**Excerpted passage:**
Looks like it's missing a check for m_alloc having vacuous initialization, i.e. not actually needing any initialization before it's usable.

Aah, I should check is_empty_class before issuing the warning I guess.

The trunk branch has been updated by Marek Polacek <mpolacek@gcc.gnu.org>:

https://gcc.gnu.org/g:4b1d3d8d732bea86c7b2aba46c2a437461020824

commit r12-5479-g4b1d3d8d732bea86c7b2aba46c2a437461020824
Author: Marek Polacek <polacek@redhat.com>
Date:   Fri Nov 19 14:22:10 2021 -0500

    c++: -Wuninitialized for mem-inits and empty classes [PR19808]
    
    This fixes a bogus -Wuninitialized warning: there's nothing to initialize
    in empty classes, so don't add them into our uninitialized set.

**Tasks and exercises:**
a – In the -Wuninitialized thread, what does the commit message say there is nothing to initialize in?
b – Extend the -Wuninitialized thread, picking up right after its last sentence.

Dataset entries:
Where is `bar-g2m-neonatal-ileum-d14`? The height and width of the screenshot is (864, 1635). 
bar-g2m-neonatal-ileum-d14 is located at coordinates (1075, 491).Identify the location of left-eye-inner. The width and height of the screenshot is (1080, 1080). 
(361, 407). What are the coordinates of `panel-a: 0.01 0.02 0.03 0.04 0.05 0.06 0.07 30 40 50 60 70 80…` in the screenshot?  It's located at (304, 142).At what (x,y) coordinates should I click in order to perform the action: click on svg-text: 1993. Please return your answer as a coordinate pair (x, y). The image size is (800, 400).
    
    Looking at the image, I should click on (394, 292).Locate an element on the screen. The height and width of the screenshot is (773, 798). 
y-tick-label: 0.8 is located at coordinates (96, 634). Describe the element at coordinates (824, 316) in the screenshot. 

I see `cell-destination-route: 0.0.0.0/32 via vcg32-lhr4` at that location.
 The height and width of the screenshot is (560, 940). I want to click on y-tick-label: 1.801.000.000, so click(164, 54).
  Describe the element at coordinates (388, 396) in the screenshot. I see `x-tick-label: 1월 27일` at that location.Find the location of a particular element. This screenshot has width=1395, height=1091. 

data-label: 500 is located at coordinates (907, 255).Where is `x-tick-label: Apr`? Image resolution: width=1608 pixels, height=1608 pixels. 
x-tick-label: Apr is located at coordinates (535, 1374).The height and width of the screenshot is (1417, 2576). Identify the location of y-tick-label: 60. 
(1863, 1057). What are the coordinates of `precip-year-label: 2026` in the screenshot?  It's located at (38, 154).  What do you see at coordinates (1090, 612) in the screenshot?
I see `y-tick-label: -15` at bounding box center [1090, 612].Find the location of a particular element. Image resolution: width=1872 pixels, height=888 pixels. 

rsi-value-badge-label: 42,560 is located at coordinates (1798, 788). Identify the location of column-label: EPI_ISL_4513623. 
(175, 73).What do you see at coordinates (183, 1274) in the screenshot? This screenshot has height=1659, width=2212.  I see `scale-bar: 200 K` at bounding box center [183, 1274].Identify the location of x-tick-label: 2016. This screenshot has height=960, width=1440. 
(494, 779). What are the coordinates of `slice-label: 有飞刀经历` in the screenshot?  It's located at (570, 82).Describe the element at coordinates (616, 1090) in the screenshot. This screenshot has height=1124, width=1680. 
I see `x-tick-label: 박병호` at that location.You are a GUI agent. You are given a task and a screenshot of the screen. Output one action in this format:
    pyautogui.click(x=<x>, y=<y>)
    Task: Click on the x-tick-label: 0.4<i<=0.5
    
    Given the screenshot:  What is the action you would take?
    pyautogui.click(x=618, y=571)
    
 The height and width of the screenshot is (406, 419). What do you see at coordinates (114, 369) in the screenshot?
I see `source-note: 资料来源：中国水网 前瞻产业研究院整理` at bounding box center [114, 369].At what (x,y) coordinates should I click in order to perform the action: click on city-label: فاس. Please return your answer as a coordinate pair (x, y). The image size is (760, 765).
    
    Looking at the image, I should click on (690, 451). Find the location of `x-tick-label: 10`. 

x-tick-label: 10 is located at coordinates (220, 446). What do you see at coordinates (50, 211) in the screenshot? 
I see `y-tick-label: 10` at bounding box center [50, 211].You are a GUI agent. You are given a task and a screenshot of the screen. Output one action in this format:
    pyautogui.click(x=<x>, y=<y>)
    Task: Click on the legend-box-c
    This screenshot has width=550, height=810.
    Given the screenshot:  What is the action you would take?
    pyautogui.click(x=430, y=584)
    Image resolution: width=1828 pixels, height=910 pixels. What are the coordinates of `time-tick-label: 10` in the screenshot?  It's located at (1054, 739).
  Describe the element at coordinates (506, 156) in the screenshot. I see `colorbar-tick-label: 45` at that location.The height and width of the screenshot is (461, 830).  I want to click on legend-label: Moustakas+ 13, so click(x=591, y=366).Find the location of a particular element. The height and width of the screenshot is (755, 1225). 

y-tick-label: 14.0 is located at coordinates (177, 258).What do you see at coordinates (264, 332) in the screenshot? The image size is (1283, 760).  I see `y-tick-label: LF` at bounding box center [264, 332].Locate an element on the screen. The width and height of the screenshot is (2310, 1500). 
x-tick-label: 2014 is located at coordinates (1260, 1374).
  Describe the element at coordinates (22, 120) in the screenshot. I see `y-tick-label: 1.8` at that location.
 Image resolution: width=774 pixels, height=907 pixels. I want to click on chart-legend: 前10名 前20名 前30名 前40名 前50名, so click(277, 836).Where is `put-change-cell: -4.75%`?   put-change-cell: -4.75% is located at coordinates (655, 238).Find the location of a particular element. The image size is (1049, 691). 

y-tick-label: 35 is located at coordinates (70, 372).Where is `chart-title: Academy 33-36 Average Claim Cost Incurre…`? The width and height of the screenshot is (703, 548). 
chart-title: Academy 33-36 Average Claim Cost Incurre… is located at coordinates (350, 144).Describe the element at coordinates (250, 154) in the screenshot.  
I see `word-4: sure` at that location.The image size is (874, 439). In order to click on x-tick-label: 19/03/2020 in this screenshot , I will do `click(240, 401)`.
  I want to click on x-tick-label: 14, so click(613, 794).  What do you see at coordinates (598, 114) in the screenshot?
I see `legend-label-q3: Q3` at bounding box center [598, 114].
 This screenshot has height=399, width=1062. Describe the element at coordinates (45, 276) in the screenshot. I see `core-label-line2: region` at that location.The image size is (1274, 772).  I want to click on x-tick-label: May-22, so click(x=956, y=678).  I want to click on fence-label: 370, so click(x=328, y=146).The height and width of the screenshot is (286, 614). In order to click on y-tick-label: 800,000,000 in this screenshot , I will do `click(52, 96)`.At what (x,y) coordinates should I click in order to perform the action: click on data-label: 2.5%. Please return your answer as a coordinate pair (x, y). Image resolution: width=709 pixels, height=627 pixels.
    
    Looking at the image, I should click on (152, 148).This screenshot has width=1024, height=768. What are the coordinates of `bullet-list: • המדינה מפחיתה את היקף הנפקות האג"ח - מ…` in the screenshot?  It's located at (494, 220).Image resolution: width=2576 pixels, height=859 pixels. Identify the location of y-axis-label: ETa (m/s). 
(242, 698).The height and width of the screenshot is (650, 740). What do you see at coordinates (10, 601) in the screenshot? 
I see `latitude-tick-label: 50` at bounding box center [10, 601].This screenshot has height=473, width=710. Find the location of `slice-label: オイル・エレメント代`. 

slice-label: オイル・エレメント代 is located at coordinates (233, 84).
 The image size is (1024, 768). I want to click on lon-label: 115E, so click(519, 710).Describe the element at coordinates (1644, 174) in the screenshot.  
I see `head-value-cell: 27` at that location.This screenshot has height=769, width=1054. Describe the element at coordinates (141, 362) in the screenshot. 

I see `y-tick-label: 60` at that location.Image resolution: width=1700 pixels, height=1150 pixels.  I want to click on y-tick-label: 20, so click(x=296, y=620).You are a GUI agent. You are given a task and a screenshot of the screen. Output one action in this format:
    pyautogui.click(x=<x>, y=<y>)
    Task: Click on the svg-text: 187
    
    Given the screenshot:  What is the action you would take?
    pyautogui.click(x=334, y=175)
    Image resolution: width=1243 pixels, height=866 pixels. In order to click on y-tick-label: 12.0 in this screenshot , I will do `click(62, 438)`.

**Answers for the tasks:**
a – Empty classes.

b –
    
            PR c++/19808
    
    gcc/cp/ChangeLog:
    
            * init.c (emit_mem_initializers): Don't add is_really_empty_class
            members into uninitialized.
    
    gcc/testsuite/ChangeLog:
    
            * g++.dg/warn/Wuninitialized-28.C: Make a class nonempty.
            * g++.dg/warn/Wuninitialized-29.C: Likewise.
            * g++.dg/warn/Wuninitialized-31.C: New test.